More Than 12 Million Patients Are Misdiagnosed Every Year [Infographic]

A major 2014 study found that 12 million US patients, around 5%, are misdiagnosed every year. That’s a huge, scary number, and the research got tons of press. Even non-medical news sources, like CBS, picked up on the story, crafting shocking headlines like “12 Million Americans Misdiagnosed Each Year.” But unfortunately, at least for patients, the study only looked into diagnostic errors affecting outpatients.

According to Dr. Mark L. Graber, a Yale and Stanford-educated patient safety pioneer, and current professor emeritus of medicine at the State University of New York at Stony Brook, misdiagnosis may be far more common than the headlines would lead you to believe. In a comprehensive review of the medical literature on diagnostic errors, published in 2013 by the British Medical Journal, discovered even higher rates of misdiagnosis.

Misdiagnosis Changes, Depending On How You Look At It.

Graber is careful to note that misdiagnosis rates change depending on what method you choose to look at the problem.

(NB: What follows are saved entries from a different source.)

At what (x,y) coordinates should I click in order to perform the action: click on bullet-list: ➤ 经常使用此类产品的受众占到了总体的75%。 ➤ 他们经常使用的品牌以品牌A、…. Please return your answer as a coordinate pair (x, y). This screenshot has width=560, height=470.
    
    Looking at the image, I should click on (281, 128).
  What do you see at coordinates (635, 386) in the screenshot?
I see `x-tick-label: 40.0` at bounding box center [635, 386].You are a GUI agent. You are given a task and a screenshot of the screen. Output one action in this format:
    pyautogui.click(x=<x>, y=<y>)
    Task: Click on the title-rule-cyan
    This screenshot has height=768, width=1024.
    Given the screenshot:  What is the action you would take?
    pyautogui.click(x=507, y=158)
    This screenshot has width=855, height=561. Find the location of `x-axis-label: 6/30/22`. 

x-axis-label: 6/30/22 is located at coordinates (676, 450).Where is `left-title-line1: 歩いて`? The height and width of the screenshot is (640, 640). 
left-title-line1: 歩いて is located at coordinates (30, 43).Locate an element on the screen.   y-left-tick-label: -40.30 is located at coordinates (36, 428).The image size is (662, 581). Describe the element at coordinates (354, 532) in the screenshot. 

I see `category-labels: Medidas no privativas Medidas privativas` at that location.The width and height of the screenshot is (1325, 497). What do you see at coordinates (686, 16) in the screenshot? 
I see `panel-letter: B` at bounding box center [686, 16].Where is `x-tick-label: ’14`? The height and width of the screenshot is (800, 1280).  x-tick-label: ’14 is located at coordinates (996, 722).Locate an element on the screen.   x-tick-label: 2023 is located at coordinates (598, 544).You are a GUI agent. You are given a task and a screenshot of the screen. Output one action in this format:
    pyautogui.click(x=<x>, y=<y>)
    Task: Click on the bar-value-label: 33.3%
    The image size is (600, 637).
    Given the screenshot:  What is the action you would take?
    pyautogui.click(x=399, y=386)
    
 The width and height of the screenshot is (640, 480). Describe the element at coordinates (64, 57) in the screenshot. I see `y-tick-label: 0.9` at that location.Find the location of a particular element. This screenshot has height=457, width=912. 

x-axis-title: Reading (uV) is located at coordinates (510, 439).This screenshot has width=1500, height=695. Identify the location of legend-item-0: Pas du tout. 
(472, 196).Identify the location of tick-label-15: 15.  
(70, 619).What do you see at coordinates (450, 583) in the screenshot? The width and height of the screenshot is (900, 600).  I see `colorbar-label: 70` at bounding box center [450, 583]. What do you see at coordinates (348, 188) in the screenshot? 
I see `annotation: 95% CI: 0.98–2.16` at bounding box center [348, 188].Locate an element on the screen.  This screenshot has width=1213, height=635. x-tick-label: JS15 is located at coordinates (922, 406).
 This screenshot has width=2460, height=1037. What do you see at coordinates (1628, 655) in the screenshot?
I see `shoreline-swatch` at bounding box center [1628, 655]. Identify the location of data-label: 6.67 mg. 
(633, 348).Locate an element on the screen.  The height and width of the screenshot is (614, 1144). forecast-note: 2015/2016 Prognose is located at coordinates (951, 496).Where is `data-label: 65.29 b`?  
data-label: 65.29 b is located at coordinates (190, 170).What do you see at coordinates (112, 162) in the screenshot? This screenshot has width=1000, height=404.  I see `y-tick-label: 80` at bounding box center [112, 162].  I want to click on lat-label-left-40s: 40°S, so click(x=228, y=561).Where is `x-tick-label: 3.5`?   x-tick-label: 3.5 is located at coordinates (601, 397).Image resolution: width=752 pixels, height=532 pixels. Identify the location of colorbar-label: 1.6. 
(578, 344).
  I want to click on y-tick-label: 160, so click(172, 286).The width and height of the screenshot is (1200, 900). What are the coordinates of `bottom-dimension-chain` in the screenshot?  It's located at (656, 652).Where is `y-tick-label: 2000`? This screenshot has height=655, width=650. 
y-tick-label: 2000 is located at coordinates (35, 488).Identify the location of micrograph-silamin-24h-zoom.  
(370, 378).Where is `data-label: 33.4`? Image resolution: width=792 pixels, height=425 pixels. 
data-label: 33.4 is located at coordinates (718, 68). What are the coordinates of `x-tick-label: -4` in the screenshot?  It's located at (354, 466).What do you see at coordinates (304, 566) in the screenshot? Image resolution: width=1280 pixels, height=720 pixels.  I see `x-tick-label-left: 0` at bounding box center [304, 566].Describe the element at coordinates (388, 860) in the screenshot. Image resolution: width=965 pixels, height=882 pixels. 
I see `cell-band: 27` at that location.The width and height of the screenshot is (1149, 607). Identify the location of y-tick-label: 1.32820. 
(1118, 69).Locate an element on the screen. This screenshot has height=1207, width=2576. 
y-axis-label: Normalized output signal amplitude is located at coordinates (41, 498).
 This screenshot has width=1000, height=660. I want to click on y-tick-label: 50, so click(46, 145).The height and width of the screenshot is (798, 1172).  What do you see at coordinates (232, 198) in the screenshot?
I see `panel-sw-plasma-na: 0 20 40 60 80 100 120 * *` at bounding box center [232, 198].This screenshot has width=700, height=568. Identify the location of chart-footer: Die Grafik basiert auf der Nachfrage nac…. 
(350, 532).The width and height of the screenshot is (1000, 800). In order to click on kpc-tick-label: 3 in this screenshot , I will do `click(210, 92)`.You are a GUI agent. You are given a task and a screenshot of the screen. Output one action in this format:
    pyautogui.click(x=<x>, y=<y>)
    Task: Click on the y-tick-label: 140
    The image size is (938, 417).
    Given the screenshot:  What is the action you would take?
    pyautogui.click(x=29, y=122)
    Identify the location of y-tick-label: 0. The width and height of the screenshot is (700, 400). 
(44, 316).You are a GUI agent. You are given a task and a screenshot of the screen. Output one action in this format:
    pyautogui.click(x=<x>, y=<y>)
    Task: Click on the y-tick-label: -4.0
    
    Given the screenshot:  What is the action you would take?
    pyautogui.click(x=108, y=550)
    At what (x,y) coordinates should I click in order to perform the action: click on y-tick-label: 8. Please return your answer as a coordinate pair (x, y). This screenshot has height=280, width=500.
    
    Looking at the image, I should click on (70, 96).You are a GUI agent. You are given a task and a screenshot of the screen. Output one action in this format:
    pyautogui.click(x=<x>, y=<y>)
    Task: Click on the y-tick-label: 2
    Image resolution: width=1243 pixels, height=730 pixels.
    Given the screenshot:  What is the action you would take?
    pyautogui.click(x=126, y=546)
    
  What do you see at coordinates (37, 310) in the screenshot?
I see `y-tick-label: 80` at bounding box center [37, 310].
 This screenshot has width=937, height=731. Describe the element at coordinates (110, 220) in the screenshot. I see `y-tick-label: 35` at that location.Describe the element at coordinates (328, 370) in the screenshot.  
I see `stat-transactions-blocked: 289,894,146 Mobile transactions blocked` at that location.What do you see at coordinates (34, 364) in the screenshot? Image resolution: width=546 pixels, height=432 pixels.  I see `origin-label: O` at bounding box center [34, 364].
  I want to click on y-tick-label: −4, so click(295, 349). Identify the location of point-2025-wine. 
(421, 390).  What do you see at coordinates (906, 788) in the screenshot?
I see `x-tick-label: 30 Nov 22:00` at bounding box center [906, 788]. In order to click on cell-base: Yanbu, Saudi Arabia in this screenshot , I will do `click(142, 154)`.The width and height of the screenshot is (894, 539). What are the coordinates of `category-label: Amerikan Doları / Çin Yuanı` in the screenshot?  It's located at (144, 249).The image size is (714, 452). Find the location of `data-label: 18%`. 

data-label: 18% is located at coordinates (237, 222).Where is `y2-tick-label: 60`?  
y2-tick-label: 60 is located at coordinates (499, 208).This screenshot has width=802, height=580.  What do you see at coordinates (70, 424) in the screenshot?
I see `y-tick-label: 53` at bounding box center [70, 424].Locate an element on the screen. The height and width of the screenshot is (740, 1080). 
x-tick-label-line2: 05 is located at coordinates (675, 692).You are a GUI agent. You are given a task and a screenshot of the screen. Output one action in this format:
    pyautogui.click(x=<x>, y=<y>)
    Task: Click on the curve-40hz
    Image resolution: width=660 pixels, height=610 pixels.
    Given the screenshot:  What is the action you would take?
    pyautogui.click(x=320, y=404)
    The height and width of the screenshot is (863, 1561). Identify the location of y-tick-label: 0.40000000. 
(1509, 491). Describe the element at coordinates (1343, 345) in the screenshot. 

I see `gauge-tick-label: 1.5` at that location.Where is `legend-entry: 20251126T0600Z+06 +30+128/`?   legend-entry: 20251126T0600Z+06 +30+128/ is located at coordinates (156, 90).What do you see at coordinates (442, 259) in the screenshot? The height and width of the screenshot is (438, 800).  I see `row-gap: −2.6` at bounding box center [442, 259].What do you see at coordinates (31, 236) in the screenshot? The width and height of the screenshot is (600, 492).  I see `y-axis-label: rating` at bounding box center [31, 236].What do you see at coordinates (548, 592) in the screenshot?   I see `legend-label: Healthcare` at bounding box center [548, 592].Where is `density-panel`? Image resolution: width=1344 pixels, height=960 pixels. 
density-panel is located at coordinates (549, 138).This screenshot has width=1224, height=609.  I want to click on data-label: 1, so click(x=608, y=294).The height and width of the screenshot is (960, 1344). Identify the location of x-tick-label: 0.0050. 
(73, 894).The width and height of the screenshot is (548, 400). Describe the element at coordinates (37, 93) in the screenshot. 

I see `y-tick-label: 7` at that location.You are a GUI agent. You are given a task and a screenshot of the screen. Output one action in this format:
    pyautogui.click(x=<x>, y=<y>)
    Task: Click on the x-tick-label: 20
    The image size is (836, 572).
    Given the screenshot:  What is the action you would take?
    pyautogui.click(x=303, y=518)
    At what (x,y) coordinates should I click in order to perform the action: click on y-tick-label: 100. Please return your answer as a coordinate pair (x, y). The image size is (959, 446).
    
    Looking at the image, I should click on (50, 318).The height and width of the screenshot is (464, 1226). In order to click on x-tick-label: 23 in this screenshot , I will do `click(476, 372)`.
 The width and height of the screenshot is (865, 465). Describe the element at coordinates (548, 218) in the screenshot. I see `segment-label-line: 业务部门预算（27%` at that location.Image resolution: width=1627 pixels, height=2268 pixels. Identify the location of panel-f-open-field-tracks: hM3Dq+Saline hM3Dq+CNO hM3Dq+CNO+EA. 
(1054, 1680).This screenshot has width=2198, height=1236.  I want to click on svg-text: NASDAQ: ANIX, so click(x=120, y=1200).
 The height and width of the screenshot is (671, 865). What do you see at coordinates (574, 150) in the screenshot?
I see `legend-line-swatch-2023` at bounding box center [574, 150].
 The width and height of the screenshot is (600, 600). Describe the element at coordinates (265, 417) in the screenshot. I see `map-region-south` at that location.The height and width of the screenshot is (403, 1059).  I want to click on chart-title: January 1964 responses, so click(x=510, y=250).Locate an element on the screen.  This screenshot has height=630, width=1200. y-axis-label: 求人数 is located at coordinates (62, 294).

Studies that use autopsy reports to confirm a patient’s cause of death, and then search back through medical records to see if doctors got it right before death, are considered the gold standard in this sort of research. When Graber reviewed autopsy studies, he found rates of diagnostic error anywhere between 10% and 20%. Importantly, autopsy studies don’t just focus on outpatients. In fact, they predominantly register patients who died as hospital inpatients, while also including emergency room visits. ER visits, Graber writes, are especially important, since doctors have to make quick diagnostic decisions, and are presented with patients they don’t know. It’s “the natural laboratory for studying diagnostic error,” he says.

Studies that use a “secret shopper” strategy, sending undercover patients in to get real diagnoses, come up with slightly different numbers. Graber found that between 13% and 15% of those secret study subjects were incorrectly diagnosed by physicians who didn’t know they were part of a research project.

Third on Graber’s list are “second review” studies, which get second opinions on a first doctor’s judgment. These studies are fairly simple: hand one doctor a diagnostic test, like a sample of biopsied tissue, and have them diagnose the condition it shows. Then give the sample to a second doctor, and see if their diagnoses match up. Under controlled conditions, this method can have very strong results, since the administrators will pre-diagnose every sample, usually with the help of a board of experts. Looking over several of these studies, Graber found a wide range of error rates, from 10% to an extremely-high 50%. Second review studies are also more specific, since they can only be used to measure diagnostic errors in “visual subspecialties,” like radiology and pathology, where physicians need to visually detect abnormalities based on diagnostic tests.

To look at the rates of misdiagnosis in cancer patients, click here.

But The Consequences Are Unmistakable.

Based upon his review, Graber estimates that the true incidence of diagnostic error is somewhere between 10% and 20%. While that’s a fairly wide range, the number is surely higher than 5%. Wherever one falls on that debate, however, the true implications of misdiagnosis can only be understood after considering the effect diagnostic errors have on real-world patients:

  • Up to 28% of diagnostic mistakes are life-threatening, result in death or disability.
  • 40,000 to 80,000 deaths per year are caused by diagnostic errors. Total medical errors may account for as high as between 210,000 and 440,000 deaths every year, according to recent research in the Journal of Patient Safety. If accurate, those estimates are between 2 and 4.5 times higher than the number cited in the Institute of Medicine’s now-famous 1999 report, “To Err Is Human.”

For doctors, the consequences of a misdiagnosis can be costly, too, although we would never imply that financial losses are equivalent to a loss of human life. Nevertheless, diagnostic errors are the leading cause of malpractice lawsuits, and account for the most payouts. Around 29% of all malpractice settlements are the result of a doctor’s alleged misdiagnosis.

Is Your Doctor Hiding Something?

Of course, patients care about the problem of misdiagnosis instinctively. It affects their lives directly. We think physicians should care, too, but recent signs show a troubling lack of scrutiny is placed on diagnostic errors from within the medical profession. For one, real doctors don’t seem to think they should have to apologize, even when their mistakes result in serious patient harm.

In his wide-ranging review of the evidence, Dr. Mark Graber also looked at the systems hospitals and health networks put in place to track medical errors. He found little evidence to suggest that health care systems were adequately recording diagnostic errors, writing, “diagnostic error rates are being measured in very few, if any, healthcare organisations in the US.”

The Institute of Medicine’s “To Err Is Human” report was heralded as the most comprehensive look at medical errors ever produced when it was released in 1999. No one has come close to matching its breadth and systematic perspective on the American healthcare landscape. Now available in book form, running to 312 pages, the report only includes two references to diagnostic errors. Just two.